Consiglio di Stato
Sezione IV
Sentenza 27 settembre 2016, n. 3941

Presidente: Patroni Griffi - Estensore: Russo

FATTO

Il Dott. Andrea Pietro E., magistrato ordinario alla IV valutazione di professionalità in servizio presso il Tribunale di Reggio Calabria, proponeva ricorso (r.g. 1876/2013) innanzi al Tar Lazio, per l'annullamento della delibera del CSM del 7 febbraio 2013, afferente alla pubblicazione delle sedi vacanti di secondo grado negli Uffici giudicanti e requirenti per trasferimenti a domanda.

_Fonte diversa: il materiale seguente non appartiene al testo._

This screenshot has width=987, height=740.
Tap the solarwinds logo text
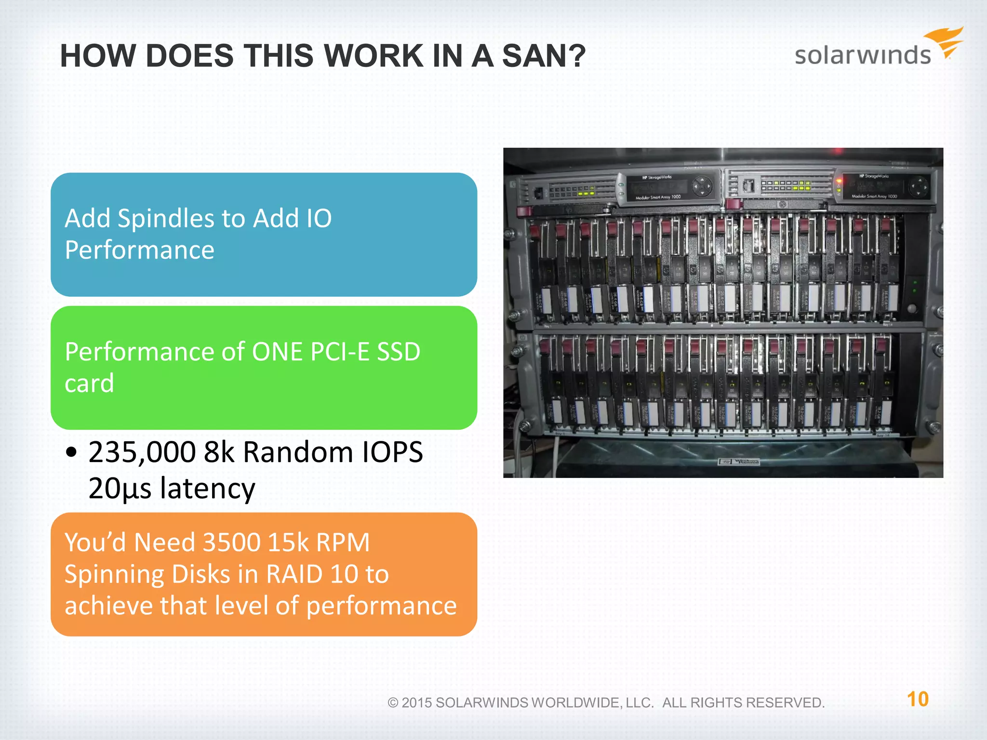(863, 55)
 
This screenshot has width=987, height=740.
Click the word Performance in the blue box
(139, 250)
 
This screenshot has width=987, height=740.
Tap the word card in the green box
(89, 383)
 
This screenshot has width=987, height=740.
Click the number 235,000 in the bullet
(142, 453)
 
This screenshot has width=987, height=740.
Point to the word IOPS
(392, 452)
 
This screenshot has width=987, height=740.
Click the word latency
(207, 489)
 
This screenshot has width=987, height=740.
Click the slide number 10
(918, 700)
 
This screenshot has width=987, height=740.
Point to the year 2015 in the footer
(417, 703)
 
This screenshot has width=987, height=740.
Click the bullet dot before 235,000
(72, 453)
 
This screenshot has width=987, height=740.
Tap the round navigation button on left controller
(702, 186)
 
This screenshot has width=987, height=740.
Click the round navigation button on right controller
(919, 186)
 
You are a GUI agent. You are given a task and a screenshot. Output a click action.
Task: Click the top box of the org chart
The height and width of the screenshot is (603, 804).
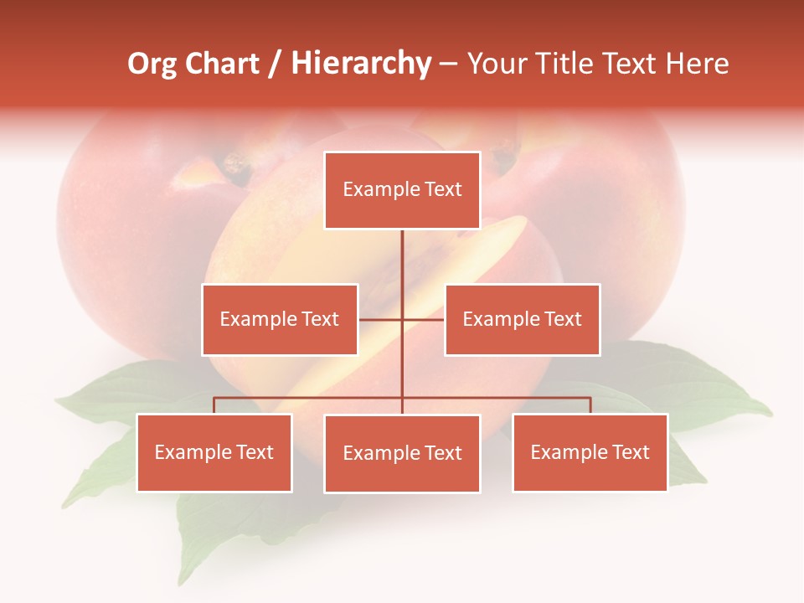402,190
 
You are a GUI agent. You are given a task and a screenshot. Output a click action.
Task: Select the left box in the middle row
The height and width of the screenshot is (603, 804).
280,319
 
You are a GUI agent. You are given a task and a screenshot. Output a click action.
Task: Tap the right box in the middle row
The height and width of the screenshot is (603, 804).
522,319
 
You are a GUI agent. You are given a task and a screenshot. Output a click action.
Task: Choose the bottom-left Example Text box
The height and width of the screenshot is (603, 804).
214,452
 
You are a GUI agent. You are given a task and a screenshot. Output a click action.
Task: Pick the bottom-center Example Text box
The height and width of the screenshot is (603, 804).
402,453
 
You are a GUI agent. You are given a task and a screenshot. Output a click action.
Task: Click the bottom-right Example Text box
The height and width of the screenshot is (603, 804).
590,452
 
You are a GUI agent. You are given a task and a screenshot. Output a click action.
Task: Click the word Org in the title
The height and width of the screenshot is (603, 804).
152,64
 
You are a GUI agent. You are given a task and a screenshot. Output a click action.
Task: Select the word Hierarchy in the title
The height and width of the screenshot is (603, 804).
361,64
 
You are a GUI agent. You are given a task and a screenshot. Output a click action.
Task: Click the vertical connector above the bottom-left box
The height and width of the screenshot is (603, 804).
214,405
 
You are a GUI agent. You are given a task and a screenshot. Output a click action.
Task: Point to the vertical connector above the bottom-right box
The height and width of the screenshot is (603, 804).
590,405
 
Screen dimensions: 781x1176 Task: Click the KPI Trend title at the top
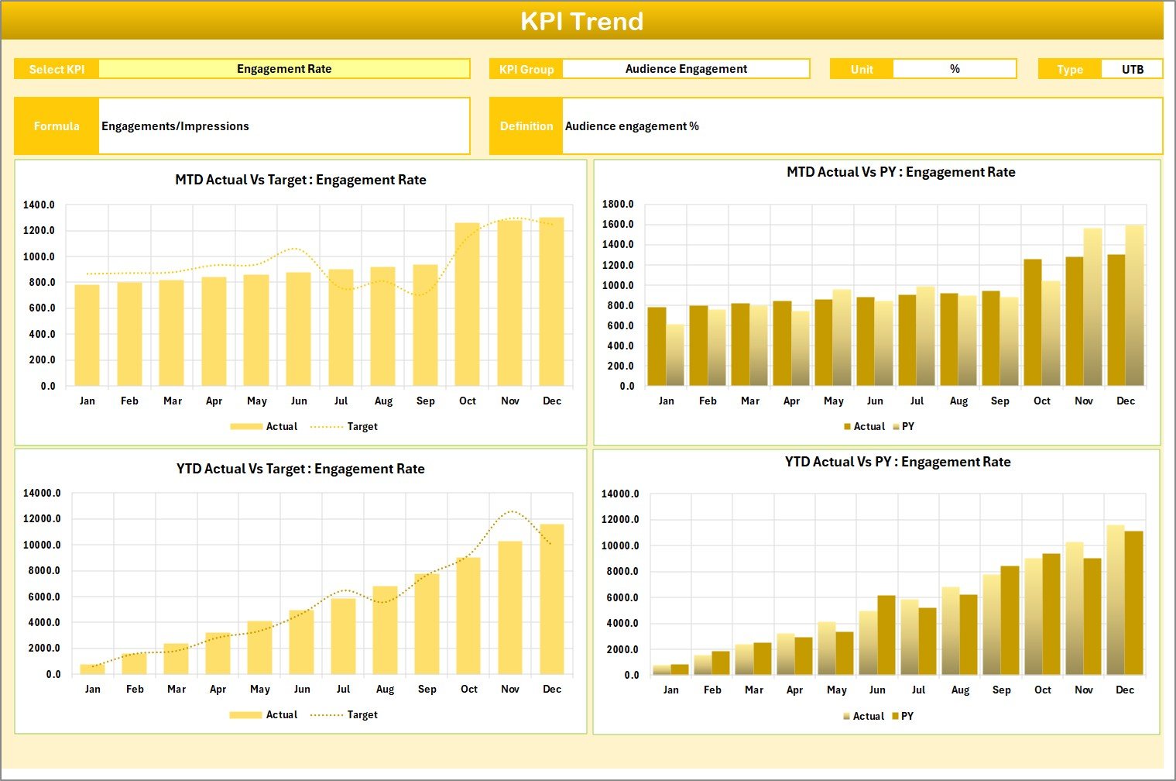coord(581,21)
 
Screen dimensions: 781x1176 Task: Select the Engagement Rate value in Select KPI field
coord(284,69)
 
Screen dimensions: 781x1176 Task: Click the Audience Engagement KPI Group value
coord(686,69)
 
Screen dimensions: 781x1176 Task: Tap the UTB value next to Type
coord(1132,70)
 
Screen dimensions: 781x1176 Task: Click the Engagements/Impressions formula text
coord(176,126)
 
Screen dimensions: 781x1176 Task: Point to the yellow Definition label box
coord(526,126)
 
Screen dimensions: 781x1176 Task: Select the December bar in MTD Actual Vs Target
coord(551,302)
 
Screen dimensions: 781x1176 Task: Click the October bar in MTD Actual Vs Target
coord(467,304)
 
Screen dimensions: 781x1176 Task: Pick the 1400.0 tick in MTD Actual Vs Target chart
coord(39,205)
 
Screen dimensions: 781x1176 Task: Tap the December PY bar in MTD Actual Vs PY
coord(1134,305)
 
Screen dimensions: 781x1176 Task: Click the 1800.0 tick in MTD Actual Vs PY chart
coord(618,205)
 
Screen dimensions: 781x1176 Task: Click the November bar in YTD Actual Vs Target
coord(509,608)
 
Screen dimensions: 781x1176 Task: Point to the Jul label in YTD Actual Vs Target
coord(343,690)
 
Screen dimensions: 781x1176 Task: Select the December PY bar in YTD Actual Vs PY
coord(1133,603)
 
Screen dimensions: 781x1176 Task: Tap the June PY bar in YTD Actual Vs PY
coord(886,635)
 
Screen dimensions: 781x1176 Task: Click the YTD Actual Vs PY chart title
coord(897,463)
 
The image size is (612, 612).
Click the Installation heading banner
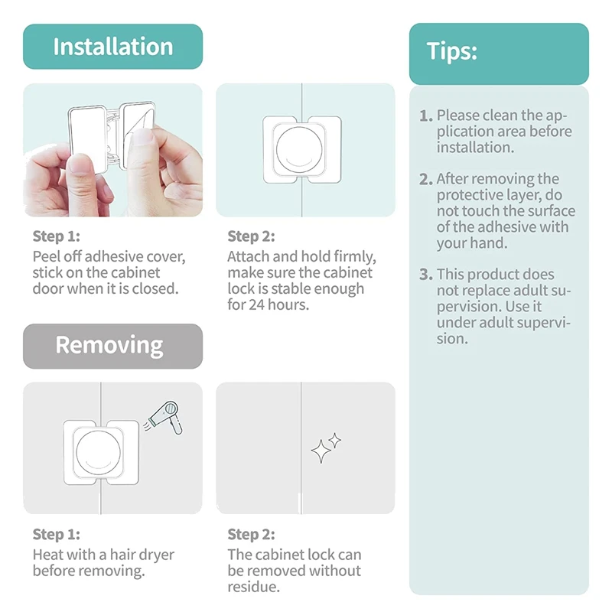[x=112, y=47]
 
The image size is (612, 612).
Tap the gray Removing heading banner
[x=112, y=346]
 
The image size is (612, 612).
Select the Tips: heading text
[x=451, y=51]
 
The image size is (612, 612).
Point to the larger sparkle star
[x=321, y=451]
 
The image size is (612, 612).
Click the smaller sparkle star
[x=334, y=441]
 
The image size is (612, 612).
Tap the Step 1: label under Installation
[x=56, y=236]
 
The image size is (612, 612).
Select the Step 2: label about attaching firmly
[x=251, y=236]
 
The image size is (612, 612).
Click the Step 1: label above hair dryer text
[x=56, y=534]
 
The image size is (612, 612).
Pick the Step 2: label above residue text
[x=251, y=534]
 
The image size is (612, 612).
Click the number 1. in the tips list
[x=426, y=116]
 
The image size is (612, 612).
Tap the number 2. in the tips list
[x=426, y=179]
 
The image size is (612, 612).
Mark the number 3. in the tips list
[x=426, y=275]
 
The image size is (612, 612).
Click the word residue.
[x=254, y=587]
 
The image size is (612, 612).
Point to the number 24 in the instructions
[x=257, y=304]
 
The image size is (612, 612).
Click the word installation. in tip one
[x=475, y=148]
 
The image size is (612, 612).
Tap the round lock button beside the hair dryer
[x=99, y=452]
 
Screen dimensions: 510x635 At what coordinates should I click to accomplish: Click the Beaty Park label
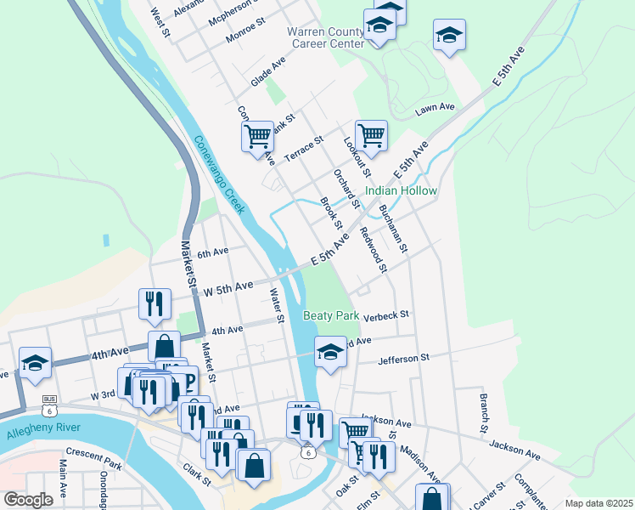point(331,315)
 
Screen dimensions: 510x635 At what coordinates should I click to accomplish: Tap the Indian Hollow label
point(401,191)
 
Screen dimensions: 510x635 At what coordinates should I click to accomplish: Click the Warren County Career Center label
point(325,37)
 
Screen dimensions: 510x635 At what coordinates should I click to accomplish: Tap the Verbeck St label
point(386,314)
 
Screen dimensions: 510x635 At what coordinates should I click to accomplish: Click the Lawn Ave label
point(436,109)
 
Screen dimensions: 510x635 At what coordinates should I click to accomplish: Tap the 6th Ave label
point(213,252)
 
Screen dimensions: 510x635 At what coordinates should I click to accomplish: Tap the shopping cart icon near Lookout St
point(371,133)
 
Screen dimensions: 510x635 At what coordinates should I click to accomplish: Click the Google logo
point(28,500)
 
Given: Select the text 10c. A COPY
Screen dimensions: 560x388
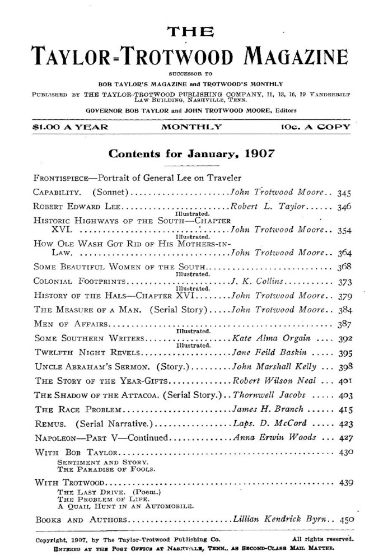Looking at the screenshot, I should (x=315, y=128).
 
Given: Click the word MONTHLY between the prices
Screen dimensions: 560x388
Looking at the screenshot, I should (x=191, y=128).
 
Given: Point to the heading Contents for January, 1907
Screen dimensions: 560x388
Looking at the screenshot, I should (x=194, y=154).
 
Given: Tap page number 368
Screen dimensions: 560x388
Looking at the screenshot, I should (x=345, y=265).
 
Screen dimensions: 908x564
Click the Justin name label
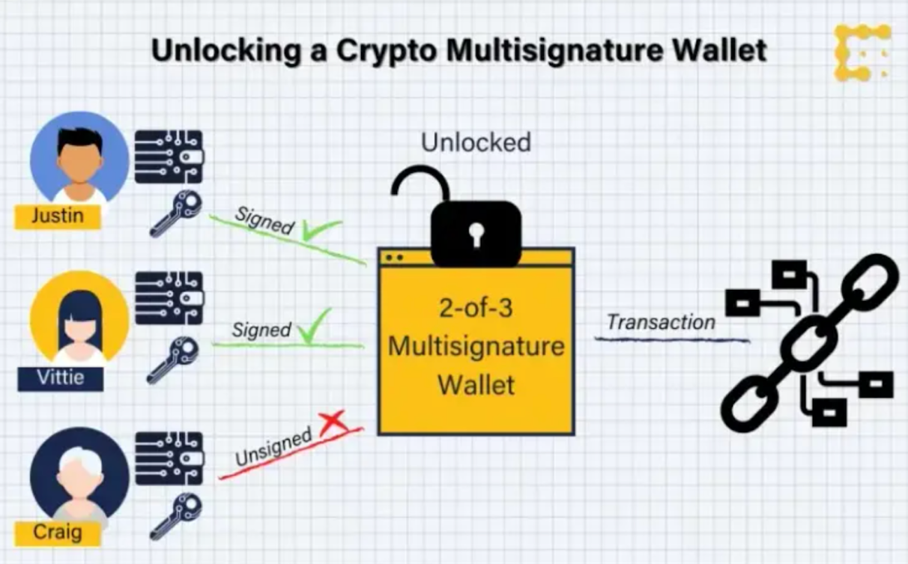point(58,216)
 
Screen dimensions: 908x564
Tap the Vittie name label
point(61,379)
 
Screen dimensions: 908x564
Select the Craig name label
point(58,533)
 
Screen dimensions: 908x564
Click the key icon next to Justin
point(175,213)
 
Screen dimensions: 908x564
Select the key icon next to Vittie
point(173,360)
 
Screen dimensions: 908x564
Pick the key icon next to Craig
point(175,517)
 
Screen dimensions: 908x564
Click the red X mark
point(333,422)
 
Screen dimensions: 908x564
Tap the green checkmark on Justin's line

In particolare, chiedeva l'annullamento della lett. a) del bando, nella parte in cui essa richiedeva il requisito della legittimazione triennale previsto dall'art. 194 del r.d. 30 gennaio 1941, n. 12 a tutti gli aspiranti, e quindi anche ai magistrati già assegnati d'ufficio a sede disagiata, ai sensi dell'art. 1 della l. 4 maggio 1998, n. 133. Con successivi motivi aggiunti l'impugnazione è stata estesa alla parte della delibera in cui stabiliva che "i punteggi aggiuntivi previsti dai punti 2, 3, 4 e 5 del Par. XX Circ. 12046 dell'8 giugno 2009 e succ. mod. sono attribuiti solo nelle ipotesi di trasferimento a funzioni di pari grado".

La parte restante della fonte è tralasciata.